# Selected excerpt start

All the possible plans for the expansion of gas and electricity systems are considered to have a comprehensive view of the future of integrated gas–electricity system. The proposed plans are listed in detail in Table 3 with no limitation on investment budget and in Table 4 with such limitation. The proposed plans in Table 4 consider 0.8 and 0.3 billion dollar investment budget for gas and electricity networks, respectively.

4.2. Numerical Results

To demonstrate the effectiveness of the proposed MADM method four cases are examined on the proposed real world case study as follows:
  • Case 1: gas and electricity systems have the same priorities
  • Case 2: electricity system has higher priority than gas system
  • Case 3: gas system has higher priority than electricity system
  • Case 4: MMR has higher priority than the other attributes
Obtained results show that in the case of considering investment budget in the proposed MADM method, plans 6 and 8 of Table 4 take the high scores in all the proposed cases. As it is shown in Table 4, the only feasible plan for a gas network is increasing the capacity of A-B1 pipeline. In this situation expansion plan alternatives of gas and electricity network are limited due to the budget restriction and as a result, plans that are preferred in different attributes are the same. In this regard impact of investment budget restriction on the proposed case study is further studied in Section 4.5. Without considering investment budget results are quite different. To better compare the impact of different cases on the expansion cost of gas and electricity networks, EEC and GEC in different cases are analyzed in Figure 4. As it is shown the lowest EEC takes place in case 2 which electricity network has higher priority, while this case has the highest GEC. On the other hand lowest GEC occurs in case 3 that gas network has higher priority in ME opinion.
In the AHP method ranking the alternatives is accomplished using an expert judgment. To compare the attribute priorities in different cases 1 to 4, expert opinion is given in Table 5. Numeric scales used in this table are based on the nine-point ratio scale that was shown in Table 1.
Ranking the plans in the proposed cases 1 to 4 is accomplished using the composite index (36) and it is shown in Table 6. Preferred plans in each case are highlighted in the same table. Results of different cases are illustrated in detail as follows.

# Selected excerpt end
# Given information start

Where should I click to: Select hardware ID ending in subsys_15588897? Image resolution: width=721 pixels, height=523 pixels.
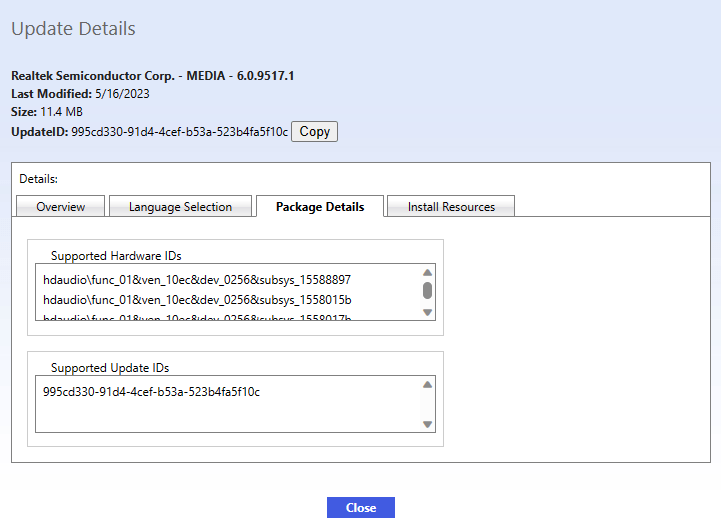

# Given information end

• Work to be completed: Repeat the passage of the excerpt on gas and electricity network expansion between "In the AHP method" and "in Table 1.", inclusive, word for word.

• Solution for this task:
In the AHP method ranking the alternatives is accomplished using an expert judgment. To compare the attribute priorities in different cases 1 to 4, expert opinion is given in Table 5. Numeric scales used in this table are based on the nine-point ratio scale that was shown in Table 1.